Page 625 - A Little Life: A Novel
P. 625
them. Sometimes there are call sheets from days when an actor he knew
Willem particularly admired was going to be filming with him: he
remembers how excited Willem had been on The Sycamore Court, how he
had sent him a photo of that day’s call sheet with his name typed directly
beneath Clark Butterfield’s. “Can you believe it?!” his message had read.
I can totally believe it, he’d written back.
He flips through these files, lifting them out at random and carefully
sorting through their contents. The next three drawers are all the same
things: films, plays, other projects.
In the fifth drawer is a file marked “Wyoming,” and in this are mostly
photos, most of which he has seen before: pictures of Hemming; pictures of
Willem with Hemming; pictures of their parents; pictures of the siblings
Willem never knew: Britte and Aksel. There is a separate envelope with a
dozen pictures of just Willem, only Willem: school photos, and Willem in a
Boy Scout uniform, and Willem in a football uniform. He stares at these
pictures, his hands in fists, before placing them back in their envelope.
There are a few other things in the Wyoming file as well: a third-grade
book report, written in Willem’s careful cursive, on The Wizard of Oz that
makes him smile; a hand-drawn birthday card to Hemming that makes him
want to cry. His mother’s death announcement; his father’s. A copy of their
will. A few letters, from him to his parents, from his parents to him, all in
Swedish—these he sets aside to have translated.
He knows Willem had never kept a journal, and yet when he looks
through the “Boston” file, he thinks for some reason he might find
something. But there is nothing. Instead there are more pictures, all of
which he has seen before: of Willem, so shiningly handsome; of Malcolm,
looking suspicious and slightly feral, with the stringy, unsuccessful Afro he
had tried to cultivate throughout college; of JB, looking essentially the same
as he does now, merry and fat-cheeked; of him, looking scared and drowned
and very skinny, in his awful too-big clothes and with his awful too-long
hair, in his braces that imprisoned his legs in their black, foamy embrace.

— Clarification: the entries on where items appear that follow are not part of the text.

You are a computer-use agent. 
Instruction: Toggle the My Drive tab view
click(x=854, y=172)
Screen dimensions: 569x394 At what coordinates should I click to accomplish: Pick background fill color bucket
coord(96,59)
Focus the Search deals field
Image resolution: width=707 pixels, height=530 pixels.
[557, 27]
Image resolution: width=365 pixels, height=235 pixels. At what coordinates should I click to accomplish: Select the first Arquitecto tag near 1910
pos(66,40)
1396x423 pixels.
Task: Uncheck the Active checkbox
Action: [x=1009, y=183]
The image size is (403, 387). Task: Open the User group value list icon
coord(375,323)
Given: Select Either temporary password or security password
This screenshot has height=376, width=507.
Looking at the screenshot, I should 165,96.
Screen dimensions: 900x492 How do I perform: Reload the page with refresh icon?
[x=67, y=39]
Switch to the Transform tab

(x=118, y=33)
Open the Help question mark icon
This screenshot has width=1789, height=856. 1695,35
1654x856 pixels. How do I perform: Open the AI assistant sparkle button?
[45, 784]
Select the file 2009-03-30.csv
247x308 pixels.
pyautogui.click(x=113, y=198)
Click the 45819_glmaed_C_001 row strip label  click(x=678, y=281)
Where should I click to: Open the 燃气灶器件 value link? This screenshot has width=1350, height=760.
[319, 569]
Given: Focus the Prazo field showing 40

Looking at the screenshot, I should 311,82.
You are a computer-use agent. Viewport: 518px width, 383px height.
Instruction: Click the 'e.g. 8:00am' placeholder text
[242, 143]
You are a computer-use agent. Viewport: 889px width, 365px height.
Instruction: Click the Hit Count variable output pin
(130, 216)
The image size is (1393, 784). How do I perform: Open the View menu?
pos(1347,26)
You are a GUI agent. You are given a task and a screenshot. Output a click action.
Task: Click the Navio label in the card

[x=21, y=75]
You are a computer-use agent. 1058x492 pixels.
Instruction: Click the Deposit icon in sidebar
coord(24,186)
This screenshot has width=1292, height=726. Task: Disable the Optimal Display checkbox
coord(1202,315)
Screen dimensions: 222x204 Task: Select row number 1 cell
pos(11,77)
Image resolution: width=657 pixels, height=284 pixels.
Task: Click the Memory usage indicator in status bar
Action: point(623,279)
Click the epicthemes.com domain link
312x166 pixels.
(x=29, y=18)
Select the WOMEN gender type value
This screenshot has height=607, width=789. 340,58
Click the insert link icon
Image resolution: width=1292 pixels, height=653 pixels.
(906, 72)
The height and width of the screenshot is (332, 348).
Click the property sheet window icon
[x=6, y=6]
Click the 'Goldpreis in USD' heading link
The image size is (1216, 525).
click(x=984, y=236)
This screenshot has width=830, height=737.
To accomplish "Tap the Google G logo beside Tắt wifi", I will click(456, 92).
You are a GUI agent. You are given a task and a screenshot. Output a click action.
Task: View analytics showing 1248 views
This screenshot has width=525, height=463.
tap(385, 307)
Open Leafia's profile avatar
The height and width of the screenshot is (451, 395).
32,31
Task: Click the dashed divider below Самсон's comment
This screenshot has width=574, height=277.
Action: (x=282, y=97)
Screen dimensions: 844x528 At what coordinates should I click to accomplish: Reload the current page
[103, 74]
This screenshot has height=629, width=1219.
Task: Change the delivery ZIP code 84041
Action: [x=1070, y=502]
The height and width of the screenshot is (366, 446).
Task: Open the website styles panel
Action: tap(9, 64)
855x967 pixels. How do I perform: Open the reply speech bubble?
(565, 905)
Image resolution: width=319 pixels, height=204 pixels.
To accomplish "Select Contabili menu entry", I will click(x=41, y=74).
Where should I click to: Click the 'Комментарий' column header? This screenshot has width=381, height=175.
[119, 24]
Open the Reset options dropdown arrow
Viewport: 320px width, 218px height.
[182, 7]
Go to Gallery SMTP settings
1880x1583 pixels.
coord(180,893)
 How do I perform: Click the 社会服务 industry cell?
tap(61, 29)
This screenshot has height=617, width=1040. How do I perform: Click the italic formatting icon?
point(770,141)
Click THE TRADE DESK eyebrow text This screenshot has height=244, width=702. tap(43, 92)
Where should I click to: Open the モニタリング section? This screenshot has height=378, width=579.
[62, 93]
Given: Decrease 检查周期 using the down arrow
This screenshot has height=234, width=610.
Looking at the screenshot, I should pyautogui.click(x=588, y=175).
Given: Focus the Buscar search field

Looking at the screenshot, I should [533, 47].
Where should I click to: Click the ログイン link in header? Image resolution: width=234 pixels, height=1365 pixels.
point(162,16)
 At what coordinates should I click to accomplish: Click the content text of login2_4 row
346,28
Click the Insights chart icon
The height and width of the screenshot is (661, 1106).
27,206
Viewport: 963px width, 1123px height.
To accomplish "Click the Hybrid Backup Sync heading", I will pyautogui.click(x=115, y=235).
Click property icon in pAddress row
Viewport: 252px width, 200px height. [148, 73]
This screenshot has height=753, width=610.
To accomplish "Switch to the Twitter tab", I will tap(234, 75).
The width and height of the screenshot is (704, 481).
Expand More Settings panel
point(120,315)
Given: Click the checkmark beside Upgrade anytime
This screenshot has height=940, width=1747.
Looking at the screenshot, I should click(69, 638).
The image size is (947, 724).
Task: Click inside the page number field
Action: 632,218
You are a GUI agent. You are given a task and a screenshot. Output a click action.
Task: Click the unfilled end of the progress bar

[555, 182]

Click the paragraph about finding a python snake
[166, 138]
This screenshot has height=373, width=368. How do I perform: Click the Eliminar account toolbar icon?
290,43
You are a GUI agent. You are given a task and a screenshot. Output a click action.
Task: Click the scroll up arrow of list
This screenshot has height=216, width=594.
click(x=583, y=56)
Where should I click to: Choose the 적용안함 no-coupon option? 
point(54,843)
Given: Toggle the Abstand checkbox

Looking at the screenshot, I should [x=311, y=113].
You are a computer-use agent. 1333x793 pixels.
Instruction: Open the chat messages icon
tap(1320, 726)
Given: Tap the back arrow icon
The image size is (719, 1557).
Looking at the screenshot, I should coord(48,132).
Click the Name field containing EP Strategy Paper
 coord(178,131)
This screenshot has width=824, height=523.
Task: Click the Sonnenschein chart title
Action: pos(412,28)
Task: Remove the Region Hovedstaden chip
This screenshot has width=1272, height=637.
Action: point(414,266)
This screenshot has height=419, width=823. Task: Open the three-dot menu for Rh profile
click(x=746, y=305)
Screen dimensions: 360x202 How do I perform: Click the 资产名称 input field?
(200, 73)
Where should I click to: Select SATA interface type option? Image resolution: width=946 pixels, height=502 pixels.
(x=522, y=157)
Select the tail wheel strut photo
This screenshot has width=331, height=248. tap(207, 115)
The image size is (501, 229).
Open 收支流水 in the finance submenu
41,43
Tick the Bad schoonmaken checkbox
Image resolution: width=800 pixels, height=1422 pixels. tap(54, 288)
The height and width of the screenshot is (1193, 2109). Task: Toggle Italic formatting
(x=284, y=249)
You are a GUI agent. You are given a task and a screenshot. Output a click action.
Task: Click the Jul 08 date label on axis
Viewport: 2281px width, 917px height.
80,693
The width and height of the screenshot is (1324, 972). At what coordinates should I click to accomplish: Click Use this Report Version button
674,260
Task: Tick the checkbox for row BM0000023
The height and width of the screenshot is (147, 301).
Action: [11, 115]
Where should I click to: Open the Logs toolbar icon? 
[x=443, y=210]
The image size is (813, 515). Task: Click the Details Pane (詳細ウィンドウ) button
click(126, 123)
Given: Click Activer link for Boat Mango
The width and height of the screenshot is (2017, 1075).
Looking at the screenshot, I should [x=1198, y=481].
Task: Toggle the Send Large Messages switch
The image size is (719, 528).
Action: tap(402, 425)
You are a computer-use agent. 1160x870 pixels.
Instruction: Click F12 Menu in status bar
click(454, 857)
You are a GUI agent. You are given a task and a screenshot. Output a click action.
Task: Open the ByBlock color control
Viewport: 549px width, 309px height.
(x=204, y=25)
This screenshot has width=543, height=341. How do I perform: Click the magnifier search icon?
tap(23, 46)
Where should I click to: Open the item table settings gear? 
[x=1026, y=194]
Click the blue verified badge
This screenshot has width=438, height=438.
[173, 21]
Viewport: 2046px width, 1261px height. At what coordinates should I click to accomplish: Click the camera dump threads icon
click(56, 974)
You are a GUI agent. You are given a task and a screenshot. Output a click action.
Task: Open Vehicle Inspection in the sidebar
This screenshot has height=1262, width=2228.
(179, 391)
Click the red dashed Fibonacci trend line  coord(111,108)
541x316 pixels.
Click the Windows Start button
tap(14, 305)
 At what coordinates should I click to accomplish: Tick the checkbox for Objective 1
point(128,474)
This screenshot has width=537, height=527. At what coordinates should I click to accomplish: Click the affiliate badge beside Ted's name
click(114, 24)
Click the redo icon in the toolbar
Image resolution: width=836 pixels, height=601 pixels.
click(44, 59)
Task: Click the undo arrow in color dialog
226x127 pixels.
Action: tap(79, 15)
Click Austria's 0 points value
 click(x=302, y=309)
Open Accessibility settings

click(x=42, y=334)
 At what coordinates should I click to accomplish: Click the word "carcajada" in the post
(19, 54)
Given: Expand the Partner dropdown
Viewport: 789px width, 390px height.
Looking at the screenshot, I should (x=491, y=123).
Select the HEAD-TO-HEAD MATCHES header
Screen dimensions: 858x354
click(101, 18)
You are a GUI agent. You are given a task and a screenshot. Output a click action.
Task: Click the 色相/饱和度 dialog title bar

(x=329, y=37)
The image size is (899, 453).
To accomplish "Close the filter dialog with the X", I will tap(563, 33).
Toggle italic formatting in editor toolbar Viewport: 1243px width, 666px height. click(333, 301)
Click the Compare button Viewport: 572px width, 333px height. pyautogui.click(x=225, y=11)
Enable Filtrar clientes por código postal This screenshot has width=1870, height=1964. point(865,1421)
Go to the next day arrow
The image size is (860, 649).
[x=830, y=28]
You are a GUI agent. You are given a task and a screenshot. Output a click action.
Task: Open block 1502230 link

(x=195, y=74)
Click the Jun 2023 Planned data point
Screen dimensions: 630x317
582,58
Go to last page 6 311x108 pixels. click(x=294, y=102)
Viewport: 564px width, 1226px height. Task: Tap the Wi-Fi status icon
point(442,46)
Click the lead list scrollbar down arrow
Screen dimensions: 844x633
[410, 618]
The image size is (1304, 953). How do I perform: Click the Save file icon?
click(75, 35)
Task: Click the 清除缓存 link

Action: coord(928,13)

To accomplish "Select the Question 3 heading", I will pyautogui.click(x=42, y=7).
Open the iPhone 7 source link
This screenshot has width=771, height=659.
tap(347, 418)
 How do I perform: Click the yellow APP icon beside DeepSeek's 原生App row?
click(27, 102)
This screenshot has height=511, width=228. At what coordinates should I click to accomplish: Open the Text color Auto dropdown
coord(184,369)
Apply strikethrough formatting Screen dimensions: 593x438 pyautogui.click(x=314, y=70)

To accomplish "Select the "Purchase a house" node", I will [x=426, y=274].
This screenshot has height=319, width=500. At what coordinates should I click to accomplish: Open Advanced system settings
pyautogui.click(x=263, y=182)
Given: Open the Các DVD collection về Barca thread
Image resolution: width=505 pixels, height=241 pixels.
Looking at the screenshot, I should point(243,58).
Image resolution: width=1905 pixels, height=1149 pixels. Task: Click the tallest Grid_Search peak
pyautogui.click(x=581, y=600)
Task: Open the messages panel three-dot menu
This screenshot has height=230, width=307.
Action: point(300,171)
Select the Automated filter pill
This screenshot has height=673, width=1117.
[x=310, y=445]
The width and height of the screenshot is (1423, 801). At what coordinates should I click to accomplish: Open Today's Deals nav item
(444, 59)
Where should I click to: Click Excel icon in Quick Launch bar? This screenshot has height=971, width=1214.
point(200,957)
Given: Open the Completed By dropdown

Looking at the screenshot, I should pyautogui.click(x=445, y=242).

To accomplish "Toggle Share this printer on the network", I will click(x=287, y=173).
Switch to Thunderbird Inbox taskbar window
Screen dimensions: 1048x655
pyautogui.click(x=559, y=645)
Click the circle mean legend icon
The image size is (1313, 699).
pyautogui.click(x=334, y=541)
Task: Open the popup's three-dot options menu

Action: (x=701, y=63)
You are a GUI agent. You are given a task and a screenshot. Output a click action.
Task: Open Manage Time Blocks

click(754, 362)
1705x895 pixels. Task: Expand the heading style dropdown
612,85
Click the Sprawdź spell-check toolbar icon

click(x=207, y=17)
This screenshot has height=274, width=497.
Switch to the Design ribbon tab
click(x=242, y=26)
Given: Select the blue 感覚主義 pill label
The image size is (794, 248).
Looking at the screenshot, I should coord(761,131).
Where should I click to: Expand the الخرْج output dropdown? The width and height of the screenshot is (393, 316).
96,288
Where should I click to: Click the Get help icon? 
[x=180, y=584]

He stops at a picture of the two of them sitting on the sofa in their suite in
Hood, Willem leaning into him and looking at him, smiling, clearly saying
something, and him, laughing with his hand over his mouth, which he had
learned to do after the counselors at the home told him he had an ugly
smile. They look like two different creatures, not just two different people,
and he has to quickly refile the picture before he tears it in half.